I am trying to refresh my knowledge, and so I dug out my copy of Marion and Thornton to look through. I came across an example problem, 10.2, that involves a hockey puck sliding on a flat, frictionless and rotating surface. The example problem shows some solution plots for the puck position as a function of time that were found numerically, and so I tried to code this up to see if I could get the same answers but I am stuck on how to actually code this. The puck starts out at a certain location on the rotating merry-go-round and is given an initial velocity. The idea is to find the subsequent motion.

In the example, the authors give the effective acceleration as measured by an observer on the surface as,

$a_{eff} = -\omega \times (\omega \times r) - 2\omega \times v_r$

where $v_r$ is the velocity as measured in the rotating frame and $\omega$ is constant. Performing the cross product and breaking this into Cartesian components, I get

$a_{eff} =\langle 2 \omega v_{r_y} + r \omega^2cos(\theta),-2 \omega v_{r_x} + r \omega^2sin(\theta),0 \rangle$

Can this be solved with a 2D Euler method? I have never used such a method, so before I try to figure that out I want to see if anyone knows a simpler numerical scheme to solve this, or if I am over complicating things. I think the $v_{r_x}$ term is going to be complicated to evaluate because $\theta$ is a function of time too.

Thanks for any input!

 

[mfb]

There is an analytic solution - quite easy to find if you start in a non-rotating frame (assuming the total rotation angle until time t has an analytic expression).

You can solve it numerically, of course. Everything will work, the accuracy depends on the method and step size.

 

[davidwinth]

Thanks, mfb. I don't see how there is an analytic solution possible, but I will take your word for it. Any insight into which numerical scheme I should look into for this?

 

[mfb]

Find an analytic solution in Cartesian coordinates (trivial without friction), convert it to non-rotating polar coordinates, convert it to the rotating polar coordinates. Or do I miss something?

Any insight into which numerical scheme I should look into for this?

That depends on what you want to do with the result.

 

[davidwinth]

I was looking to refresh my skills. It has been a long while since I wrote numerical solutions to problems like these and I thought this would be relatively simple. I am starting to think otherwise!

If anyone else has any input, I would like to hear that too. The way I see it, the task is to find the position as a function of time starting with the above acceleration as a function of position and velocity (it is not a constant).

Thanks.

 

[davidwinth]

After a little more work on this, I came up with the following coupled 2nd order equations.
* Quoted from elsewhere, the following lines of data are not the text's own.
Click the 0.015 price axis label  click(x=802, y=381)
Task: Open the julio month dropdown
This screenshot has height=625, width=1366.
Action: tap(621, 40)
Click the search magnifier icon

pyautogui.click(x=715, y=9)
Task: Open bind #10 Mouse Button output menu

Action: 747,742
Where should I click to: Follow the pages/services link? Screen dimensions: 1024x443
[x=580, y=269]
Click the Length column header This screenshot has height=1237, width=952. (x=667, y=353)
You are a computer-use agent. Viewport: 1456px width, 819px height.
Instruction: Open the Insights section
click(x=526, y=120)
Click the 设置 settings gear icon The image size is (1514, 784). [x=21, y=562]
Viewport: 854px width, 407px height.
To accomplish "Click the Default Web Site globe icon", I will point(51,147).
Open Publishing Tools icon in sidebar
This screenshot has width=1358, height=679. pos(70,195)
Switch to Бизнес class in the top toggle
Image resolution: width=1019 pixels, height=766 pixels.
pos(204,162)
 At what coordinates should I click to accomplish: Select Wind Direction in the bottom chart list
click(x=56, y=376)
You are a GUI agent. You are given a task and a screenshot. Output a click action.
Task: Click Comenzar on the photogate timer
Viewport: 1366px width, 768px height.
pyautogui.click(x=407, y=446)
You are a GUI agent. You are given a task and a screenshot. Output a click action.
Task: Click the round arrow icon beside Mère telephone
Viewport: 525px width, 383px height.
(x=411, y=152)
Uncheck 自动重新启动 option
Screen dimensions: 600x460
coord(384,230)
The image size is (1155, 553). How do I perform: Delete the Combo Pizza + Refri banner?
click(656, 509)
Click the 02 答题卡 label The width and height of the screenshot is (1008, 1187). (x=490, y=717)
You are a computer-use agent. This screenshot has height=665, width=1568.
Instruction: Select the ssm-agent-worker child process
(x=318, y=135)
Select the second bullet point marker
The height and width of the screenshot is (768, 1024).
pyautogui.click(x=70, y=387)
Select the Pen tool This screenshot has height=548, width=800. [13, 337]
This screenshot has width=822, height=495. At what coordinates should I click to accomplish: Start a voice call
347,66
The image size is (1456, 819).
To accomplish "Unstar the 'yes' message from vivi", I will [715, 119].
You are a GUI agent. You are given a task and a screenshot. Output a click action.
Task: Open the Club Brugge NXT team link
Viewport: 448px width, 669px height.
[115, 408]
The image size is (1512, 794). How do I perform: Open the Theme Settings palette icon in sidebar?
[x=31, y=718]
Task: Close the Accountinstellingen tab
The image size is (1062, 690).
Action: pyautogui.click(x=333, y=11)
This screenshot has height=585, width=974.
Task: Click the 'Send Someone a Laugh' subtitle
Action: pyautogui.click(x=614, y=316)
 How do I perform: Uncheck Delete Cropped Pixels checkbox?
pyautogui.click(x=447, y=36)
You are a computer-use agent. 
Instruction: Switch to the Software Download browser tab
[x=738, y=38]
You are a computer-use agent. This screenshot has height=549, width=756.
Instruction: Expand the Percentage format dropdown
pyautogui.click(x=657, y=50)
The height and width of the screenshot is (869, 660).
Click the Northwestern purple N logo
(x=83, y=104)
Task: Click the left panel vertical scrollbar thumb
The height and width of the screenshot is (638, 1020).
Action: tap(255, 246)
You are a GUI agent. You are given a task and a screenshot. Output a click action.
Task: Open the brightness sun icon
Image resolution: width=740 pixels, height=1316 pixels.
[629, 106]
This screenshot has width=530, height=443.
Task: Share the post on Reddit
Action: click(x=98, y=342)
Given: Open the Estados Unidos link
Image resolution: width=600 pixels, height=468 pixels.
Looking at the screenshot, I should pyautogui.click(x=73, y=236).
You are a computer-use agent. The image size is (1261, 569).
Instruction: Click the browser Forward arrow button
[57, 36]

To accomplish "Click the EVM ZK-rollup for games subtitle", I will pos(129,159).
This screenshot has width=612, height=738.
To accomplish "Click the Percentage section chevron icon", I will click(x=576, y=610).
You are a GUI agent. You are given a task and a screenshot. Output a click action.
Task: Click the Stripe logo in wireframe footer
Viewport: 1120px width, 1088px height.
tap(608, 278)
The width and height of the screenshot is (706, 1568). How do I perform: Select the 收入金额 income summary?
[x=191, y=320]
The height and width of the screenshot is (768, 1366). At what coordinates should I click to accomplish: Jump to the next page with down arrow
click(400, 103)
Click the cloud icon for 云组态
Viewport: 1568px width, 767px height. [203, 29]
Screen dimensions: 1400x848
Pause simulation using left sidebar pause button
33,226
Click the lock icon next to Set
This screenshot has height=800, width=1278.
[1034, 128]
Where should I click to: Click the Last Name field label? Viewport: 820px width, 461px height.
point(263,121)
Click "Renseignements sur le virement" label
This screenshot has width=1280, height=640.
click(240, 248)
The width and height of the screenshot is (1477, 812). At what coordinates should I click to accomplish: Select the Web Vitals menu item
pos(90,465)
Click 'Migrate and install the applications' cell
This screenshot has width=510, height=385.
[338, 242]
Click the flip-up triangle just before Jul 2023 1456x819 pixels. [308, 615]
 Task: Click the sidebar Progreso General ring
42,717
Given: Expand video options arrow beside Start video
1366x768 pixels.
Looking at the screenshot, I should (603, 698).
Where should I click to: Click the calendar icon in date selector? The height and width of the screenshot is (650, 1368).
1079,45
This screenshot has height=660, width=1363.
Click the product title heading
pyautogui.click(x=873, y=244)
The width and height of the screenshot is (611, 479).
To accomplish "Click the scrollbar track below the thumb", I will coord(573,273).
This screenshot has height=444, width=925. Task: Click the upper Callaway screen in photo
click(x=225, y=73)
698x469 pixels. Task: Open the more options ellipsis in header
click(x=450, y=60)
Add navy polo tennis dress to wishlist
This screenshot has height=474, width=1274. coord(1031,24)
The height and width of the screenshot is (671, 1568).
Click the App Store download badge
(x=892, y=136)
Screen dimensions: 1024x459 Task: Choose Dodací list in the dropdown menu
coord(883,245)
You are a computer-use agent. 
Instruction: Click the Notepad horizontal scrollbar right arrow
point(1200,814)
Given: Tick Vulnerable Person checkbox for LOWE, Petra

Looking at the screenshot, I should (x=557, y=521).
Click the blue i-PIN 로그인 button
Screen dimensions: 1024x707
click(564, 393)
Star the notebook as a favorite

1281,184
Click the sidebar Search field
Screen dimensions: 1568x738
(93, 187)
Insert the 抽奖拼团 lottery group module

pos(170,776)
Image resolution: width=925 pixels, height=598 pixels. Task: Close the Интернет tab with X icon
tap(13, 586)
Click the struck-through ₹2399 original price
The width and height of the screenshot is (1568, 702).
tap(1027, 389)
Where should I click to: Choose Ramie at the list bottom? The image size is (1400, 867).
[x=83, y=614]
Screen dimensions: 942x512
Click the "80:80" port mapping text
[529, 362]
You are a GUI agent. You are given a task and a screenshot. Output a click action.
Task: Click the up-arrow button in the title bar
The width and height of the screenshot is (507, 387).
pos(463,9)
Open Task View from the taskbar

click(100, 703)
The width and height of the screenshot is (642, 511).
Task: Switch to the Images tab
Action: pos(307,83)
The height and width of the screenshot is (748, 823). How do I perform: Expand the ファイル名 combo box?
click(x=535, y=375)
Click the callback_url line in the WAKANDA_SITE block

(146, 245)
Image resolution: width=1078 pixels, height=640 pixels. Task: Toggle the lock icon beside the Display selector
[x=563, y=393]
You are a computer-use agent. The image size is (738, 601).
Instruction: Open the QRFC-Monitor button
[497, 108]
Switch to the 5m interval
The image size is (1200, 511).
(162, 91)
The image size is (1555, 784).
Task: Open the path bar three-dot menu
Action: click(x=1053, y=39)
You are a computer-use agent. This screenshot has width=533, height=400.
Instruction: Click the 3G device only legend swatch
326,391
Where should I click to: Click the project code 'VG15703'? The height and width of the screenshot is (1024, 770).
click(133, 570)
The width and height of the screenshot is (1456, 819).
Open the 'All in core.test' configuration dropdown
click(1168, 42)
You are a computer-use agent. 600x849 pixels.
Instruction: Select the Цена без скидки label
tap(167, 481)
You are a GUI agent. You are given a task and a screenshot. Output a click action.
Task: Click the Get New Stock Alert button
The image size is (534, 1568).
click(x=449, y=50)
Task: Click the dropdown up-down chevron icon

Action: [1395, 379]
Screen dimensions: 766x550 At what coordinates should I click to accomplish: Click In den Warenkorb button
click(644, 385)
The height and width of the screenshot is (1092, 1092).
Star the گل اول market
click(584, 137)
$\frac{d^2x}{dt^2} = \omega^2 x + 2\omega\frac{dy}{dt}$
$\frac{d^2y}{dt^2} = \omega^2 x - 2\omega\frac{dx}{dt}$

Do I need to break this into 4 coupled 1st order equations, or is there another approach? Don't be shy! If you have a suggestion, please make it.

 

[mfb]

My suggestion was in post #4 above the quote.

You can work in the rotating coordinate frame (2 higher order equations or 4 1st order equations will equally work), it just makes everything much more complicated.